Warsaw mayor Rafal Trzaskowski - Agata Grzybowska /Bloomberg 
Warsaw mayor Rafal Trzaskowski - Agata Grzybowska /Bloomberg

The mayors of Warsaw and Budapest have sent a letter to the president of the European Commission lambasting their own national governments for demonstrating their "utter disregard for the core values" of the European Union by blocking its next budget.

The letter to Ursula von der Leyen, which also carries the signatures of other mayors from towns across Poland and Hungary, included a proposal to distribute funds to local municipalities rather than state governments if no compromise is reached in the weeks-old spat.

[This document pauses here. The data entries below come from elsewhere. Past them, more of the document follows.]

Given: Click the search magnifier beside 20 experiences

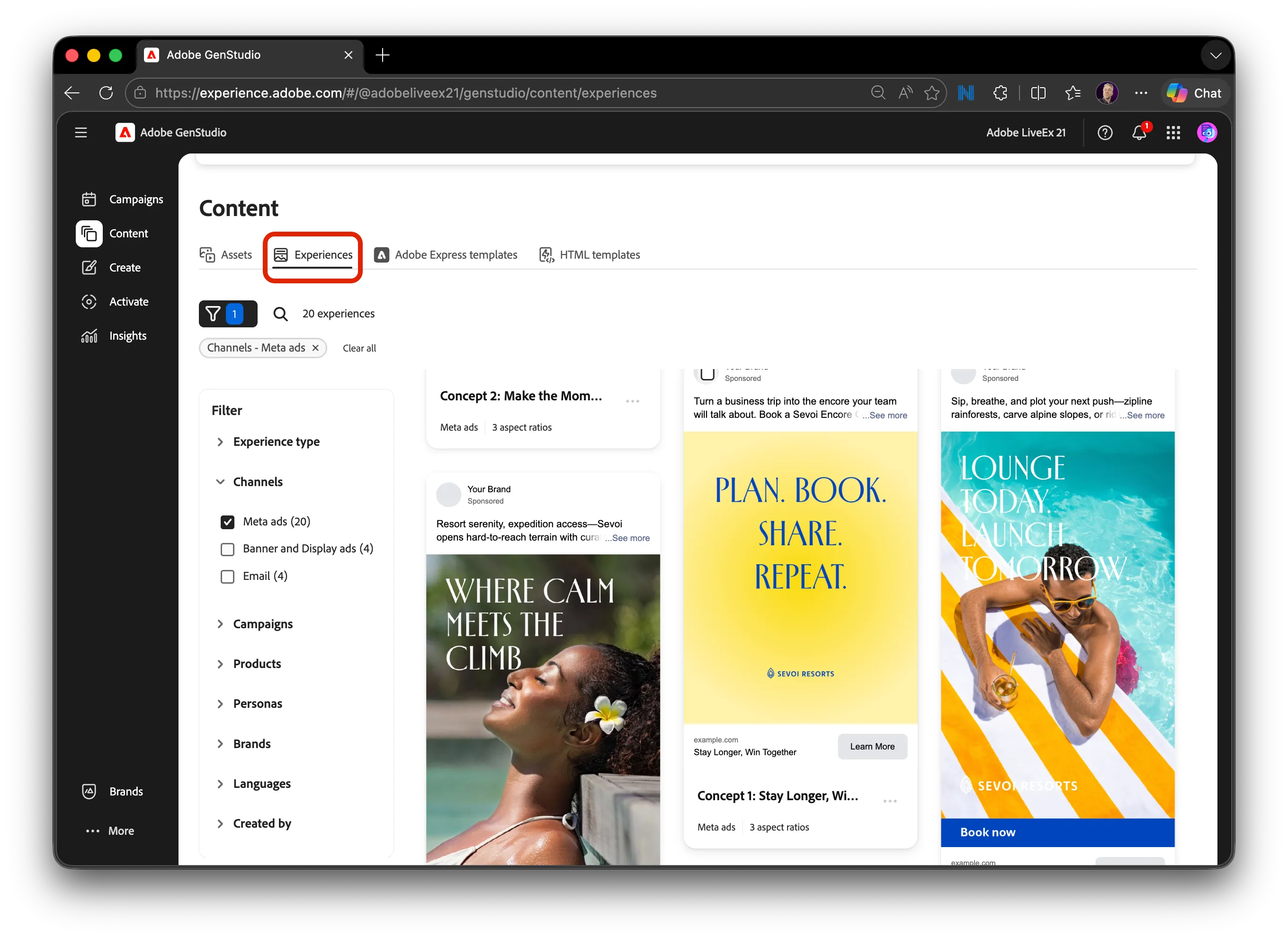Looking at the screenshot, I should [x=280, y=314].
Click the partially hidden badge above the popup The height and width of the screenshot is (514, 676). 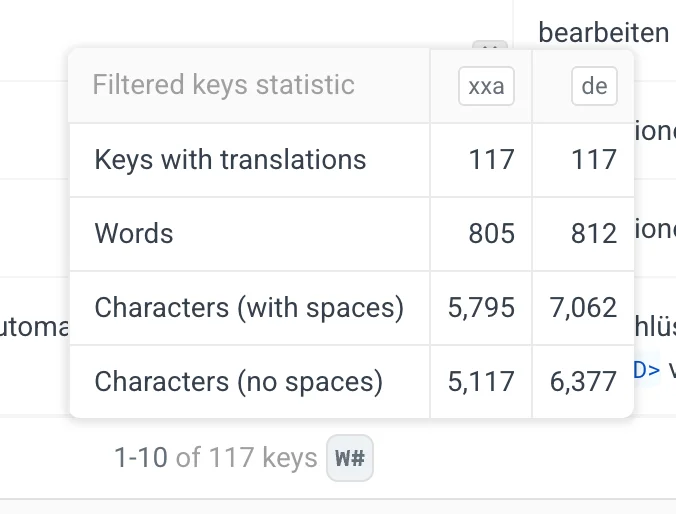tap(489, 46)
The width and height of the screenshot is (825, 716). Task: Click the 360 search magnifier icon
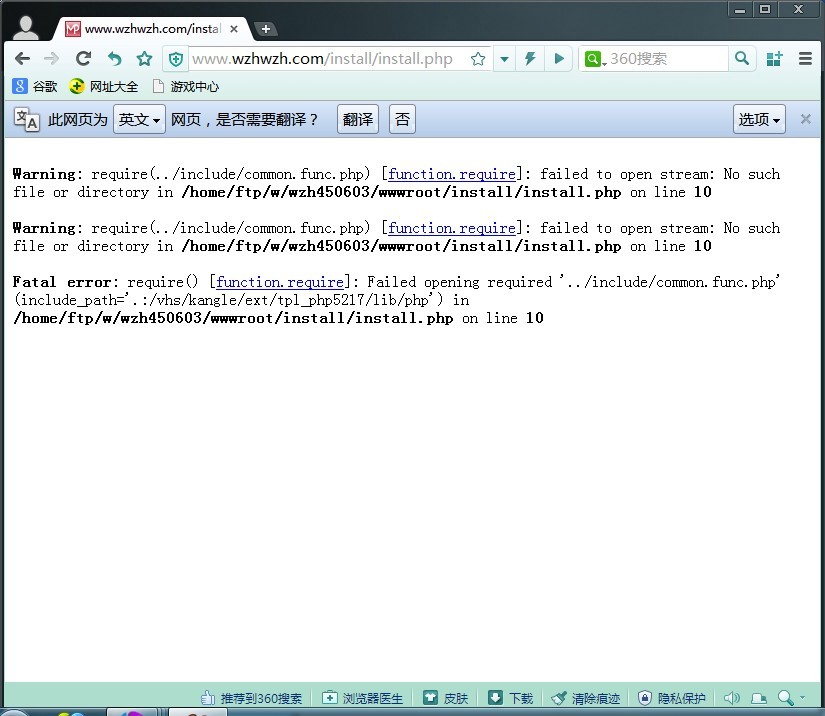742,59
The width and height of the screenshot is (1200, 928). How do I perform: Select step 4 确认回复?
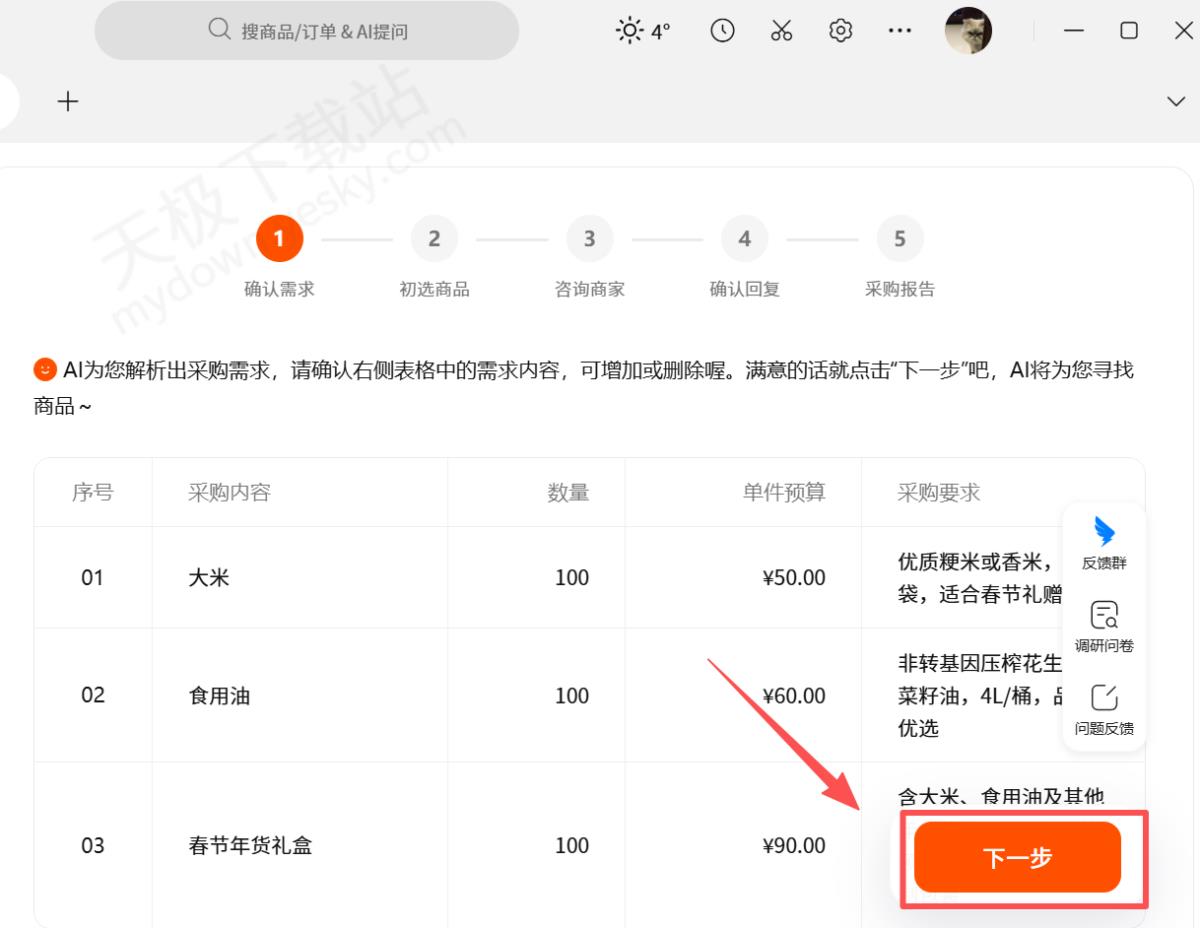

Poland and Hungary last month vetoed the upcoming seven-year EU budget, and an attached multi-billion euro pandemic recovery fund, because of a clause linking funding to respect for the rule of law.

The clause is essentially about upholding democratic norms, such as an independent and properly functioning judicial system, and basic rights, such as freedom of press.

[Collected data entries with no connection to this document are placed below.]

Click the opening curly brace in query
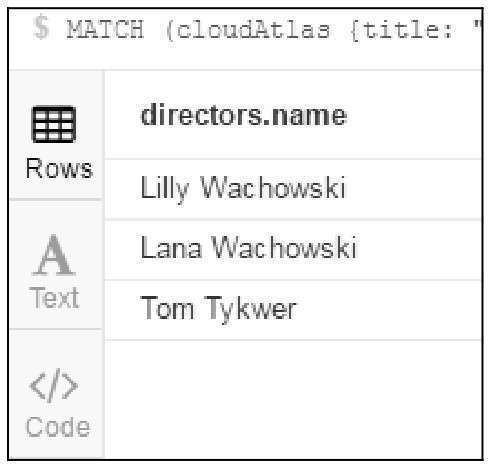point(355,30)
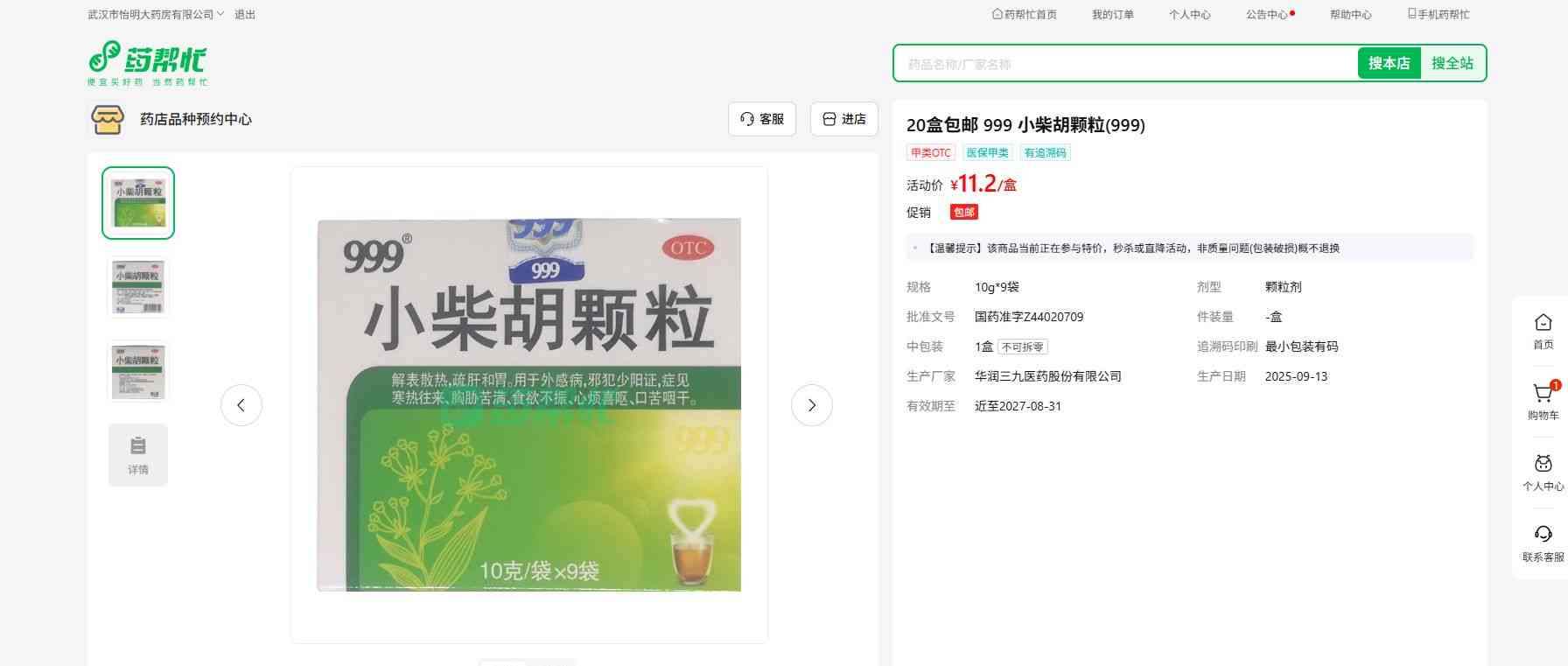This screenshot has width=1568, height=666.
Task: Show previous product image with left arrow
Action: [242, 405]
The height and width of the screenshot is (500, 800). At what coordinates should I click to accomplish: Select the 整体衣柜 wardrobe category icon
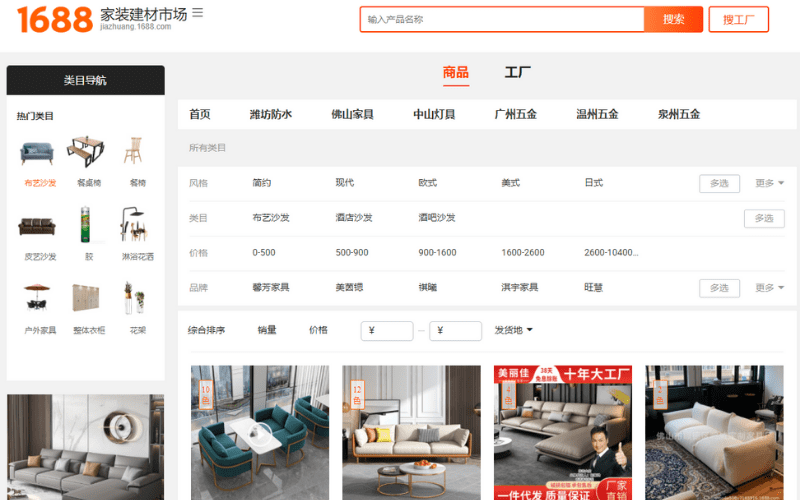(x=89, y=299)
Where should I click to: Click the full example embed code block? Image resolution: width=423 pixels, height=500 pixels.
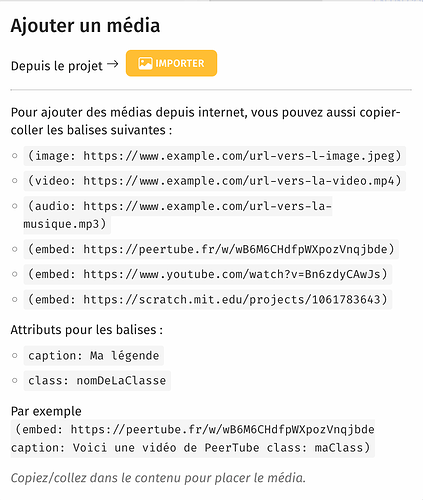(x=193, y=438)
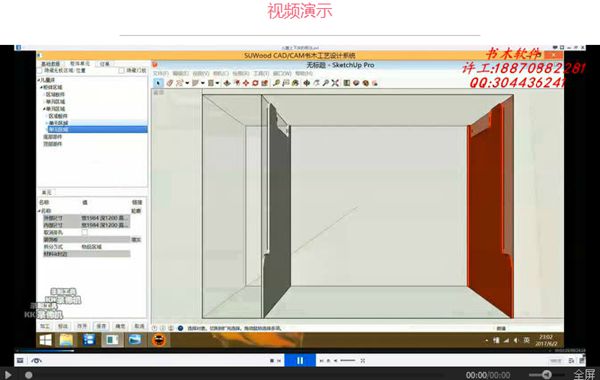Collapse the root node of the cabinet tree
The width and height of the screenshot is (600, 380).
pyautogui.click(x=39, y=80)
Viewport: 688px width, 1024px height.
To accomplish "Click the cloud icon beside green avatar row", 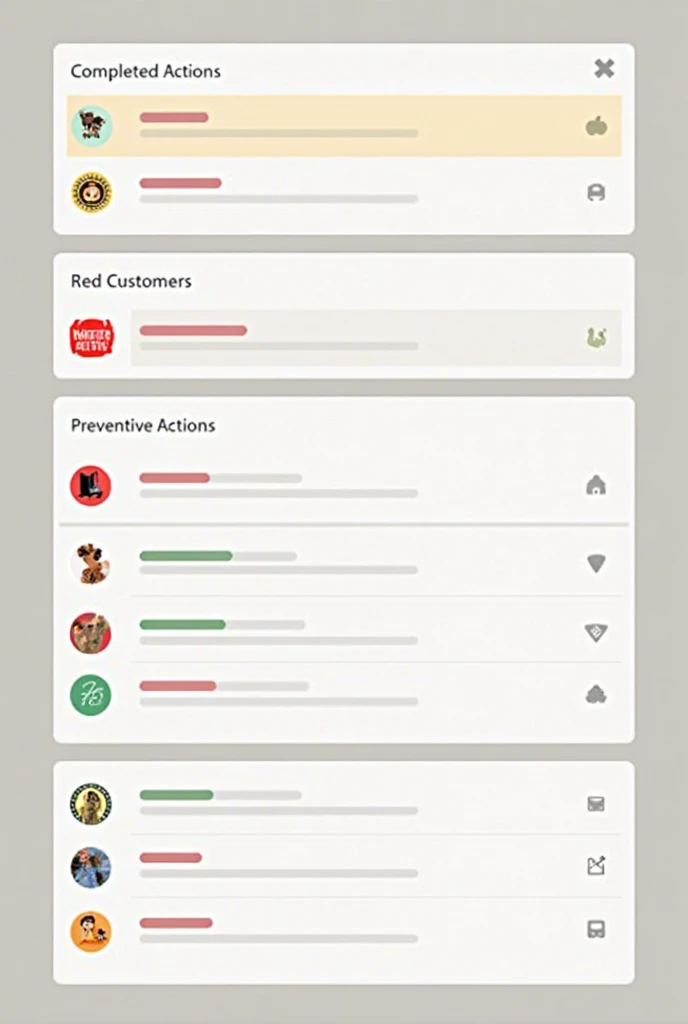I will tap(596, 694).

Fears are widespread in Brussels that the two Central European governments are undermining the rule of law in their respective states. It was hoped the clause would force the two states to toe the line, but so far they have refused to budge on their veto.

Poland and Hungary’s stance has angered the big cities, many of which are controlled by opposition parties.

“The governments of Hungary and Poland have yet again showed their utter disregard for the core values of our union by rejecting the rule of law conditionality and thereby blocking the EU’s next long-term budget, including the allocation of badly needed Covid-19 recovery aid,” wrote Rafal Trzaskowski, mayor of Warsaw, and Gergely Karacsony, his Budapest counterpart.

They added that “the current crisis has painfully highlighted Europe’s decade-long untreated illness: democratic backsliding and authoritarianism in certain member states.”

If no compromise is reached, they said, then EU funding could be channelled directly to municipal authorities rather than the coffers of the state budget.

In response to the letter, Szymon Szynkowski vel Sek, the Polish foreign minister, said it was an attempt by the opposition to “weaken the government’s mandate and to complicate the situation as much as possible.”

He also dismissed the idea that the EU would bypass state governments and give funding to local municipalities as “Rafal Trzaskowski’s dream.”